Posted By Howard on 10-05-2010 03:37 AM
Hi Carlos,
If we know how FeatureSourceMarkerOverlay works, the InMemoryMarkerOverlay is a shortcut of FeatureSource which holds an InMemoryFeatureSource. It’s just for easily using.
SimplyMarkerOverlay is kind different from the two above, it works like a container. You can directly create a marker object and add them into the overlay. It’s one to one correspondence. Which the two overlays above only maintain Features not markers. And another difference is that SimplymarkerOverlay renders all the markers on the map. It doesn’t refresh during panning.
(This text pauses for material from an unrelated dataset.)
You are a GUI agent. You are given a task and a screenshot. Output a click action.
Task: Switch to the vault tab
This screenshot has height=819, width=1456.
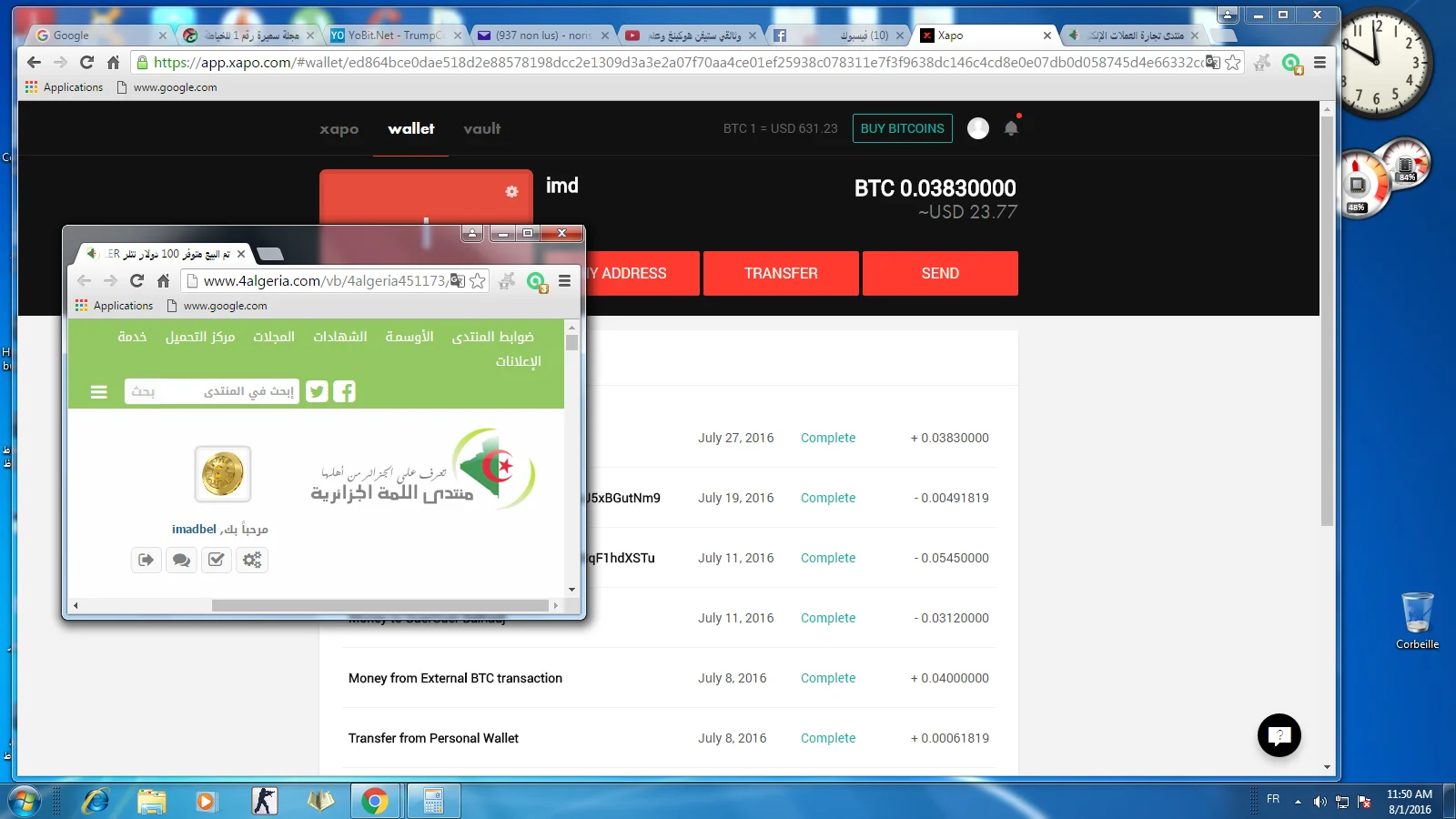481,128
While InMemoryMarkerOverlay only renders markers in the viewport extent. So it refreshes all the time after the panning is finished.
1. Based on this I understood SimplyMarkerOverlay was the rich weight as Markers are controls, and InMemoryMarkerOverlay was a Layer with CustomStyle for light use, not controls here… that’s why my question is what’s the difference between InMemoryMarkerOverlay and InMemoryFeatureLayer. InMemoryMarkerOverlay don’t use markers, but FeatureSources, with some kind of CustomStyle (how do you add the tooltip to a Feature?), and it has some custom properties that a InMemoryFeatureLayer doesn’t have.
2. So InternalFeatures would be in the projected (FeatureLayer) side, and the external side is the DataSource, right?
3. Ok, I’ll do it that way. I understand that if no RebuildIndex is done at all, spatial queries will just take longer, or will be unacurate as well as if It’s done once and not updated after data changed?
5. Understood, then transactions are only required when accessing the real DataSource.